Prerequisite: Part 5 of the System Design Masterclass. Read Part 4: Database Scaling to understand the storage tier that persisted events are written to.
Answer-first: Event-Driven Architecture decouples services through asynchronous communication via a durable message log. In Go, goroutines and buffered channels implement natural backpressure — when consumers fall behind producers, the channel fills up and blocks the producer, throttling the ingest rate automatically.

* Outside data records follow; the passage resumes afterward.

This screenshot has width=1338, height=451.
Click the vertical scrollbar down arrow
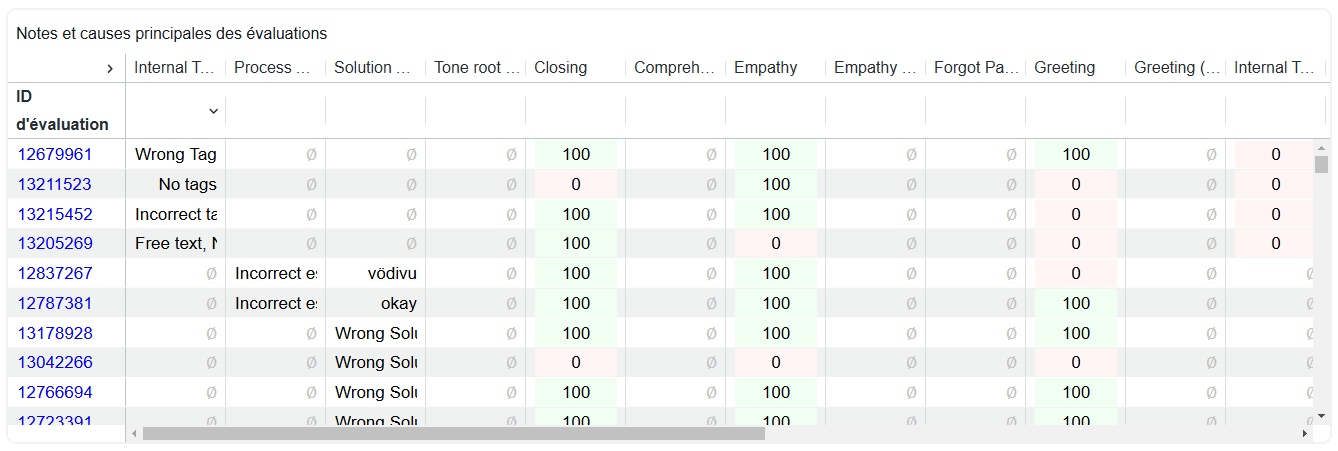pyautogui.click(x=1321, y=415)
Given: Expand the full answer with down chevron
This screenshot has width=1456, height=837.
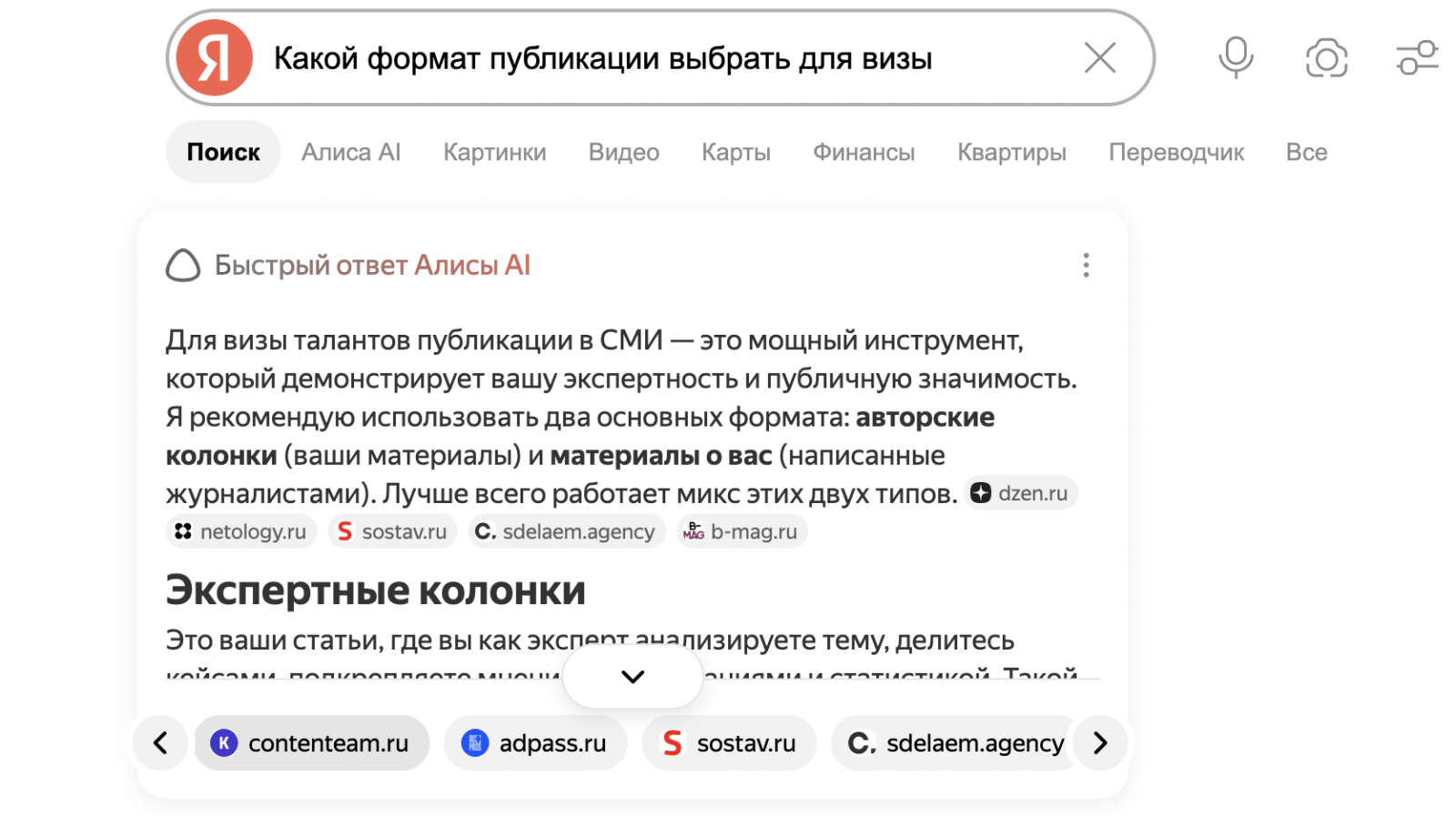Looking at the screenshot, I should coord(632,677).
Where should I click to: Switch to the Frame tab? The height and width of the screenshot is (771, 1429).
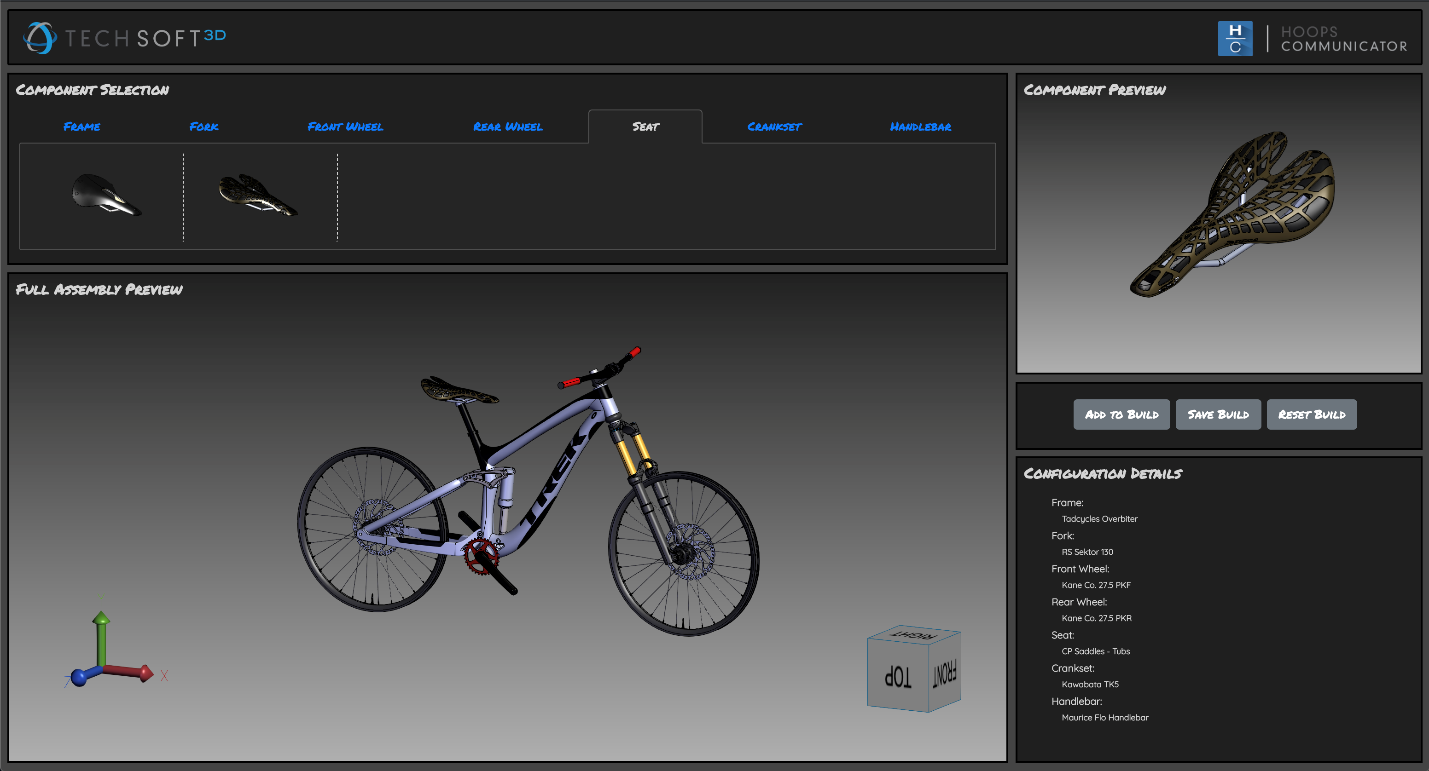pos(81,127)
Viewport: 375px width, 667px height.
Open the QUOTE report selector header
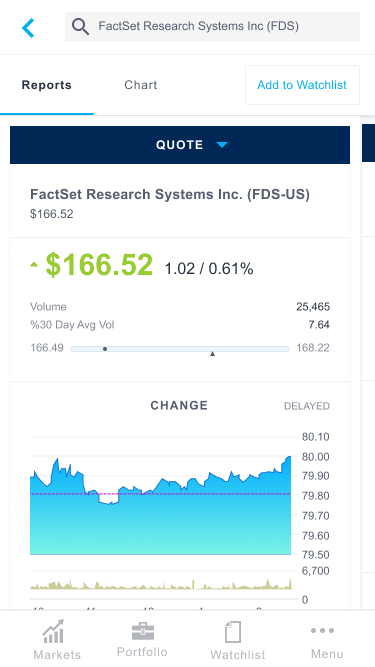click(x=180, y=145)
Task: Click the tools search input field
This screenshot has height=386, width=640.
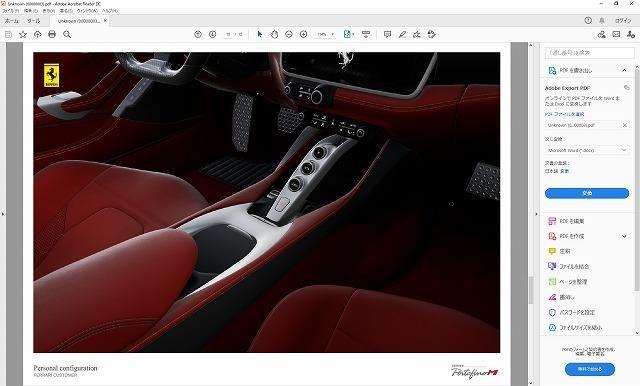Action: (x=589, y=53)
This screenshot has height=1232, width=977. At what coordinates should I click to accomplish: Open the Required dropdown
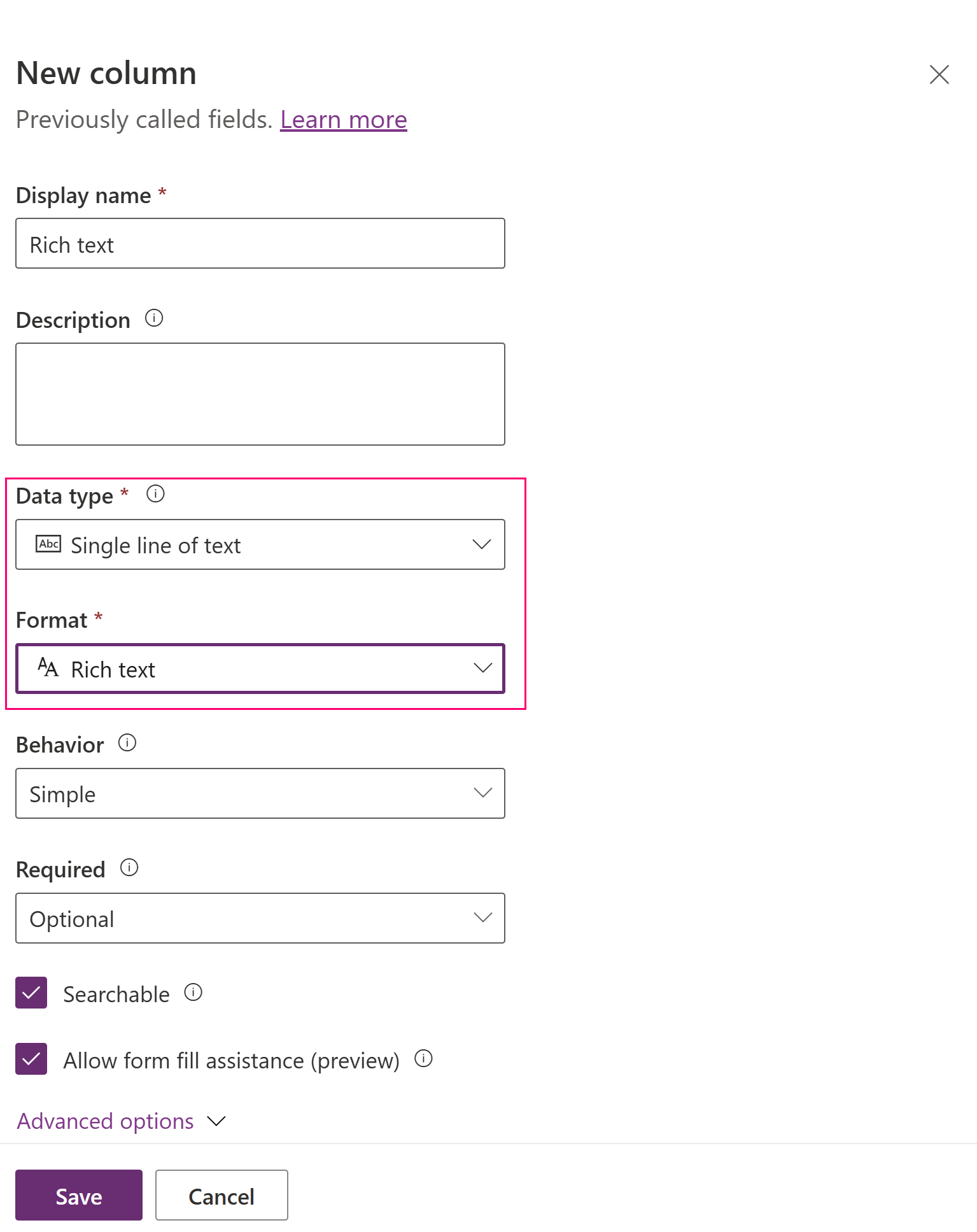[x=260, y=918]
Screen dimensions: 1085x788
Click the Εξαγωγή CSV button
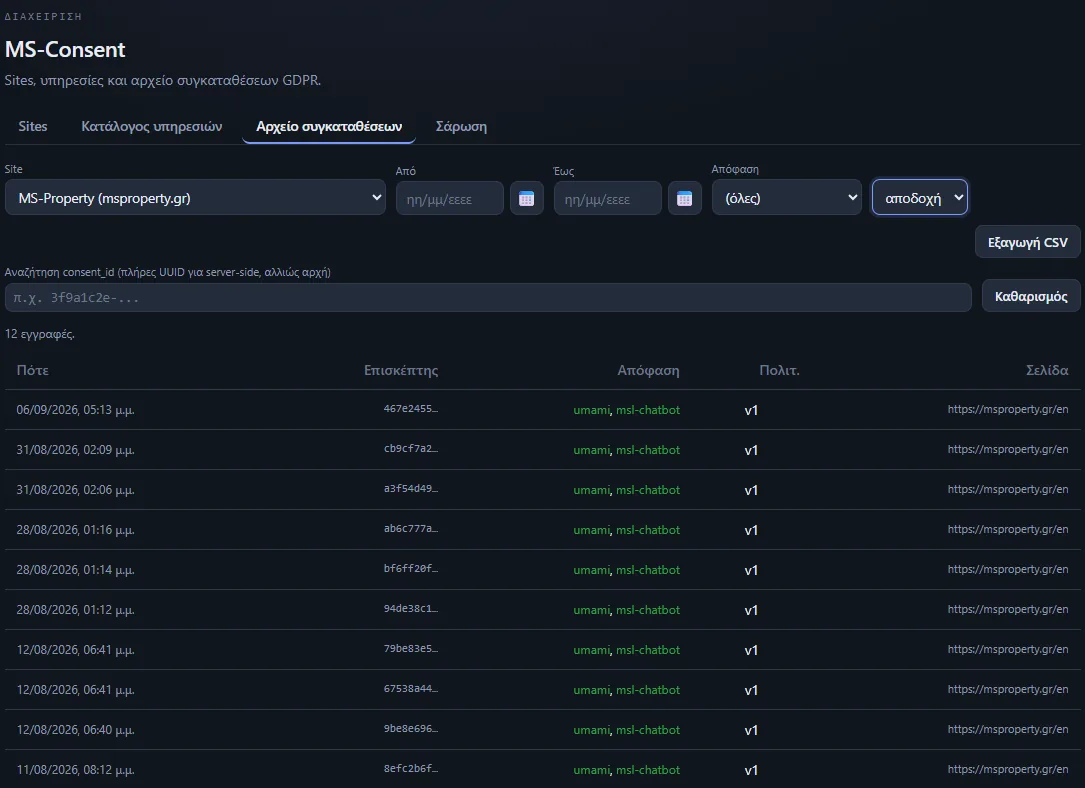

Kafka vs RabbitMQ — When to Use Each?
Answer-first: Kafka is a distributed commit log — messages are retained indefinitely, consumers manage their own offsets, and replay is possible. RabbitMQ is a message broker — messages are deleted after acknowledgment, the broker handles routing complexity, push-based delivery. They solve different problems.
Architectural Comparison
| Property | Apache Kafka | RabbitMQ |
|---|---|---|
| Message Model | Distributed commit log (append-only, immutable) | Message broker (queue/exchange, mutable) |
| Message Retention | Configurable (default 7 days, can be indefinite) | Deleted after ACK |
| Delivery Model | Pull — consumers poll, manage offsets | Push — broker delivers to consumer |
| Ordering Guarantee | Within a partition only | Not guaranteed (multiple consumers) |
| Throughput | Millions of messages/s (zero-copy kernel optimization) | ~100k messages/s |
| Replay | ✅ Yes — rewind offset to any position | ❌ No — ACK’d messages are gone |
| Routing | Topic + partition (simple) | Exchange types: direct, fanout, topic, headers |
| Best Use Case | Event sourcing, stream processing, audit log, fan-out | Task queue, RPC, complex routing, work queues |
[!NOTE] Use both together. Shopee uses Kafka for order event streaming (audit trail, analytics fan-out, replay capability) and RabbitMQ for inventory task queues (worker-based processing, dead-letter queue retry). They solve different problems — not competitors.
Kafka Zero-Copy Internals — Why Kafka Is So Fast
Answer-first: Kafka achieves extreme throughput using the sendfile() system call — zero-copy data transfer from the OS page cache directly to the NIC socket buffer, bypassing user space completely. Combined with sequential disk writes and sparse index lookups, Kafka eliminates most CPU and memory copy overhead.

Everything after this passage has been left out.